The name Thomas Tull may not be well known outside Hollywood circles but his movies certainly are.
For the past decade, the 44-year-old native of Upstate New York has produced some of the biggest action and comedy blockbusters to play at the theater – “The Dark Knight,” “300,” “The Hangover” and “Man of Steel” among them.
Yet Tull, chief executive of Legendary Entertainment in Burbank, is not the typical industry big shot – despite a net worth pegged at $870 million by one estimate.
Premieres and red carpet appearances are less his thing than hanging with his family – and not at a glitzy Beverly Hills mansion but at a 30-acre compound he assembled in the very suburban town of Thousand Oaks.
And his second home is in the most un-Hollywood of locales: Pittsburgh, where he likes to watch Steelers games – a team with a gritty blue-collar heritage he has followed since a youth and now has a stake in.
His hobbies are similarly down to earth: He collects not priceless art or snazzy sports cars but comic books, baseball memorabilia and movie character figurines.
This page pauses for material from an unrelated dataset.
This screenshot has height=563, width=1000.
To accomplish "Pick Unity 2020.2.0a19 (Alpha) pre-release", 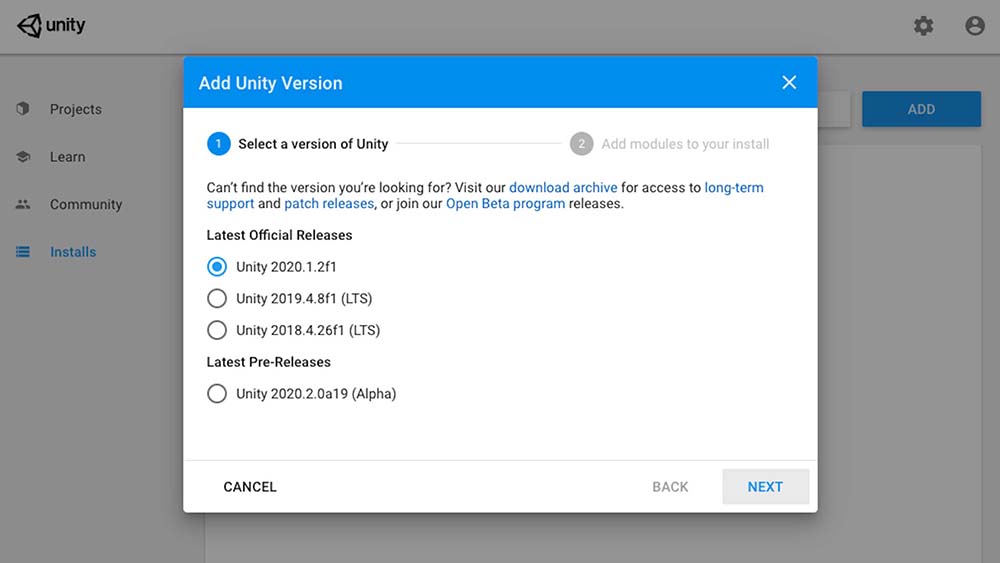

Legendary’s offices in The Pointe office building are decorated with props from its films.
But he’s an unabashed movie fan who discovered his passion and entrepreneurial skills early in life and grew that into the $3 billion behemoth that Legendary is today.
People who have worked with Tull said his success isn’t really all that surprising. They call him a humble, unassuming businessman, but one who has a real flair in making deals, which brought him early success in private equity.
And when he finally made it to Hollywood, he found a formula to make private equity work, rather than losing his shirt, like so many outsiders who tried their hand at the movie game before him.
First, there was a $500 million distribution agreement with Warner Bros. Entertainment, followed by his current deal with Universal Pictures. And most recently, Japanese telecom company Softbank Corp. decided to invest $250 million in Legendary. The deal, announced in October, will have Tull produce content for Softbank’s mobile networks.
Tull does not give many interviews and when he does it’s often to promote a particular project. He declined to speak with the Business Journal, but in those interviews he has given, he emphasized his down-to-earth personality that has not lost focus on the medium he came to love as a child.